Difatti la Corte territoriale ha tratto la propria conclusione osservando:

-) che l’affidamento della figlia alla madre non escludeva il padre dalle decisioni di maggiore rilevanza;

-) che la sentenza di divorzio faceva riferimento alle spese mediche di carattere privato, poste a carico del V., mentre non conteneva analogo riferimento in relazione alle spese scolastiche, spese che, quindi, erano solo quelle per la frequenza di scuole pubbliche;

-) che, comunque, la figlia era divenuta maggiorenne, mentre la madre era ormai priva di responsabilità genitoriale, e dunque, non essendo le spese in discorso regolate dalla sentenza, ella avrebbe dovuto accordarsi direttamente col padre, non sussistendo un titolo della madre ad azionare la sentenza per il recupero delle menzionate spese.

Motivazione, quella che precede, non apparente, come invece sostenuto dalla ricorrente, nè afflitta dai vizi altrimenti rilevanti secondo la giurisprudenza di questa Corte.

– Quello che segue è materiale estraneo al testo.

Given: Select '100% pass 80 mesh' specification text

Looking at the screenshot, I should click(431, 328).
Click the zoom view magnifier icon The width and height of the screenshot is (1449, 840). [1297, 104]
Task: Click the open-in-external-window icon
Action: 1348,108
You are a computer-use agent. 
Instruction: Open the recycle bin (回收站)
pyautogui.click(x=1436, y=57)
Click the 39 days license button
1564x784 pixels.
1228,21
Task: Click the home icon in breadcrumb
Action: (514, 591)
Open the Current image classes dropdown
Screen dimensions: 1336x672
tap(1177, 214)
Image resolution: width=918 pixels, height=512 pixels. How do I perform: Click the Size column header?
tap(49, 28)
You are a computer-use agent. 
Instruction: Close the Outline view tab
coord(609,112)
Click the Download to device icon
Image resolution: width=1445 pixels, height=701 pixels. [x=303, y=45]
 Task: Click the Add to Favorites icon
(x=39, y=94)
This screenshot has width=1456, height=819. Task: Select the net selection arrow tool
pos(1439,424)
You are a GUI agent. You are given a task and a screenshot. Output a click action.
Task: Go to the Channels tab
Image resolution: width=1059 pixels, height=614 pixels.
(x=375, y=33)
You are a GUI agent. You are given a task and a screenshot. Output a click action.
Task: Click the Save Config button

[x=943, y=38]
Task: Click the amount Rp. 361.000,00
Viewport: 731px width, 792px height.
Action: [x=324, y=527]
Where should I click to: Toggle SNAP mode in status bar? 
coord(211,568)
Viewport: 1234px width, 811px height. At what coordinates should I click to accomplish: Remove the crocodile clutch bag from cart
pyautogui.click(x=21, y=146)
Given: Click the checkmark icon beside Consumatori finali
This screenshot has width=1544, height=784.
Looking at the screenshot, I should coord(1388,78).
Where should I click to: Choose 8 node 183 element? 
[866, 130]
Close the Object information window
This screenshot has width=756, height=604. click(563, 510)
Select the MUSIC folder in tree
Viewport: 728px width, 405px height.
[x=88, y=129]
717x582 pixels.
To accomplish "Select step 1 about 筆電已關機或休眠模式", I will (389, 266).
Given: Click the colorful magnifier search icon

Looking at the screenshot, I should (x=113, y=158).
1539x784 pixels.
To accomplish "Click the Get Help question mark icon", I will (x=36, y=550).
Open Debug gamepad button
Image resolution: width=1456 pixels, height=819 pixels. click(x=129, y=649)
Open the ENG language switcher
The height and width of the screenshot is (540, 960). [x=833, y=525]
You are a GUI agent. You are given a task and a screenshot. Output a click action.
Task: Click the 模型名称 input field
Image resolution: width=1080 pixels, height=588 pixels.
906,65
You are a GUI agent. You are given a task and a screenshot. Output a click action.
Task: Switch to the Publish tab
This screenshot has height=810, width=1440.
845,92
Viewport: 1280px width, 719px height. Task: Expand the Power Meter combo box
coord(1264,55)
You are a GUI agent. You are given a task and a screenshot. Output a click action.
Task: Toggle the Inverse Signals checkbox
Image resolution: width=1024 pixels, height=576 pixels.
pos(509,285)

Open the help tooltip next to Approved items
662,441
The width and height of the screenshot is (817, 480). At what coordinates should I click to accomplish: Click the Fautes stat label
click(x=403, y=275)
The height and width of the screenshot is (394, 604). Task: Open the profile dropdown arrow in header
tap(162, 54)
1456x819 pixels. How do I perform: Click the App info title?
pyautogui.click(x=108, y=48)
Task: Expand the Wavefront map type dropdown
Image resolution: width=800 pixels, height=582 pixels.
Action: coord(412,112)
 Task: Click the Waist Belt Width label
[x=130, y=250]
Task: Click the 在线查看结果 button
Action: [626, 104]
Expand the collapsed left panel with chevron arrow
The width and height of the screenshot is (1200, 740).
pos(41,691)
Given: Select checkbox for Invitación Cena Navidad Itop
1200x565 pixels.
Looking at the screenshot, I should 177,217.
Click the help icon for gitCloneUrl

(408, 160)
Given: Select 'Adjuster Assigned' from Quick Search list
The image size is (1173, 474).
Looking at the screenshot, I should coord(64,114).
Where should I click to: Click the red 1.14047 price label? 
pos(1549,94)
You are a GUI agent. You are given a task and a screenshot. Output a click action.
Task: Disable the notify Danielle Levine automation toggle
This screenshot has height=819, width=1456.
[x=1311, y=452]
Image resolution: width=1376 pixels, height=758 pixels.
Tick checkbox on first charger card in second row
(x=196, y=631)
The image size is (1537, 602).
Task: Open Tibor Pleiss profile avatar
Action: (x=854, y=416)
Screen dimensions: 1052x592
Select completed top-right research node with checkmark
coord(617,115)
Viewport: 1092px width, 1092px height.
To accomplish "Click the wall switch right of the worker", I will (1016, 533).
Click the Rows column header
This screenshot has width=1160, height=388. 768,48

5. – Le spese seguono la soccombenza. Sussistono i presupposti processuali per il raddoppio del contributo unificato se dovuto.

P.Q.M.

rigetta il ricorso e condanna la ricorrente al rimborso, in favore del controricorrente, delle spese sostenute per questo giudizio di legittimità, liquidate in complessivi Euro 2.100,00, di cui Euro 100,00 per esborsi, oltre alle spese forfettarie nella misura del 15% ed agli accessori di legge, dando atto ai sensi del D.P.R. n. 115 del 2002, art. 13, comma 1 quater, che sussistono i presupposti per il versamento, a carico della parte ricorrente, dell’ulteriore importo a titolo di contributo unificato pari a quello dovuto per il ricorso a norma dello stesso art. 13, comma 1 bis.